Here is a teaser but go read the whole piece over on Anglo-Catholic :
“Because bad news always gets the boldest headlines, we have been hearing too much lately in England from priests with misgivings about the Ordinariate.
“Fr Philip North used the Pusey House Conference on Anglican Patrimony to say how very C of E he was; and if he could not be C of E with all its privileges, its capacity for being accepted in schools and other institutions and being part of the fabric of society, then he would become a Roman Catholic – but not via the Ordinariate. It seemed to me at the time that he had an unduly romantic notion of the place of the parson in England.

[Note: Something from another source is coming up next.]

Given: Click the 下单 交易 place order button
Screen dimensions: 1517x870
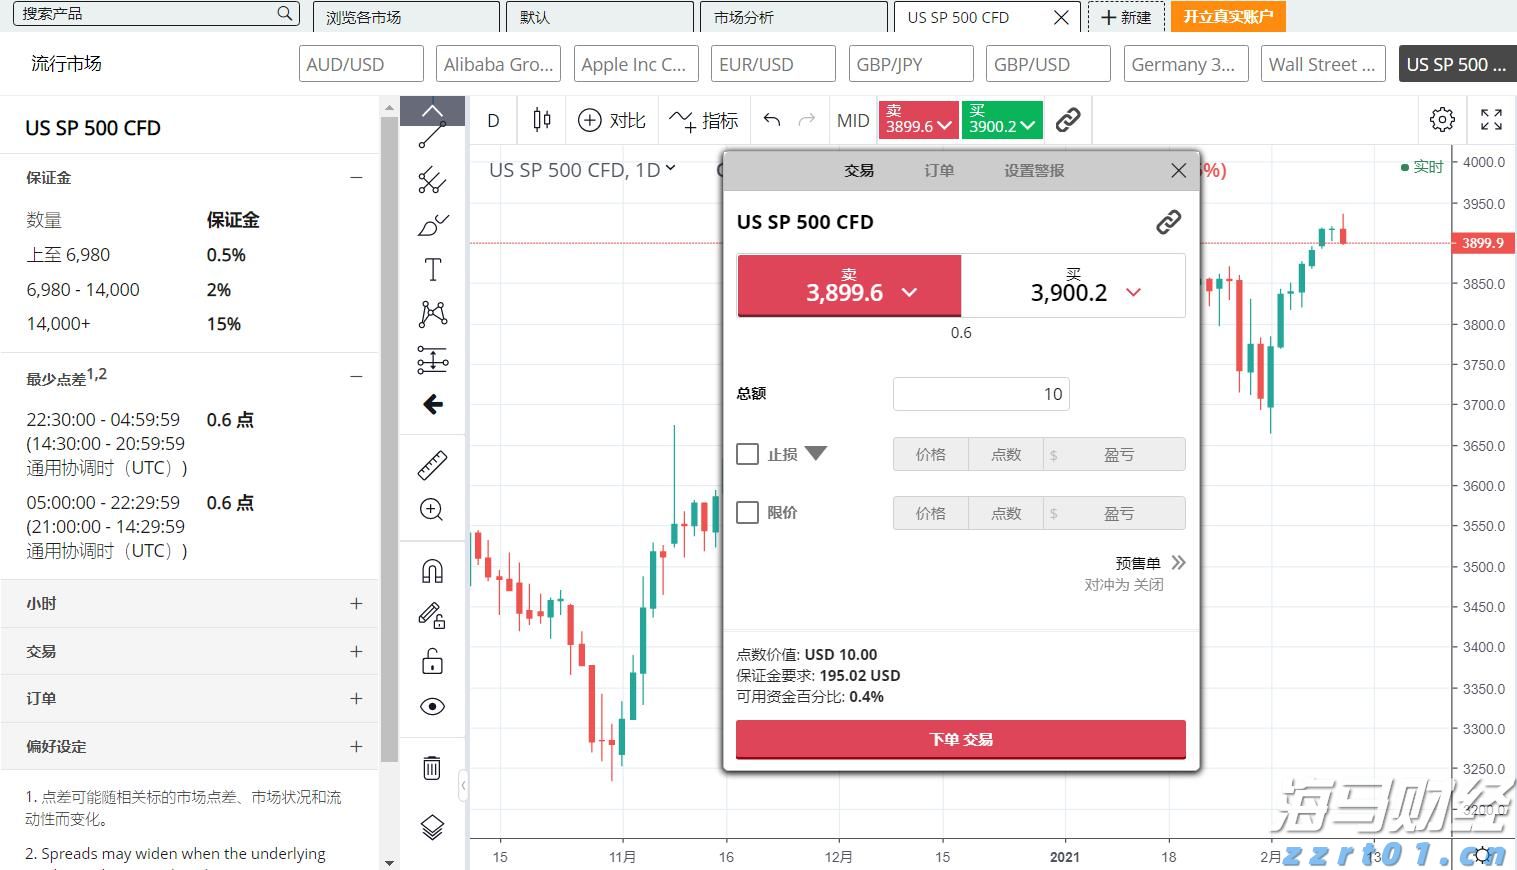Looking at the screenshot, I should click(959, 739).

He might have carved out a niche for himself in Camden, but Fr Philip is so much larger than life that he would carve out a niche anywhere – and he is just the sort of priest which the Ordinariate needs to get up and running quickly. And since the Holy Father has made this offer, what gall to say we know better than he does!
“Then this week, while my server was down and my computer inoperable thanks to a new router from AOL, Fr Trevor Jones of the famous St Peter’s, London Docks, expressed his own reservations in his blog. His preferred choice, he says, would be ‘a continued future as an Anglican’. Well of course, that’s a lovely idea. But not one ot be accepted on any terms.
“What these two good Fathers have been saying (and no doubt others feel much the same), is that if promises made in Synod in 1992 were kept, then we might just about hang on in the sort of way we have hung on since that time. This is a dreamworld. The promises have been broken consistently. I have been in the House of Bishops and seen it at work, diocesans blatantly ignoring their own ‘guidelines’ and using all their considerable power to undermine anything remotely catholic in their dioceses. The two parishes where I ministered for twenty years are now indistinguishable from their neighbours. A century of catholic practice has been dismantled within a decade. Fr Jones only has nine years before he must retire. The Bishop of London, on whom he and Fr North rely, has an even closer sell-by date. We said we wanted provision for our children and grandchildren. That has not been granted, and will not be.”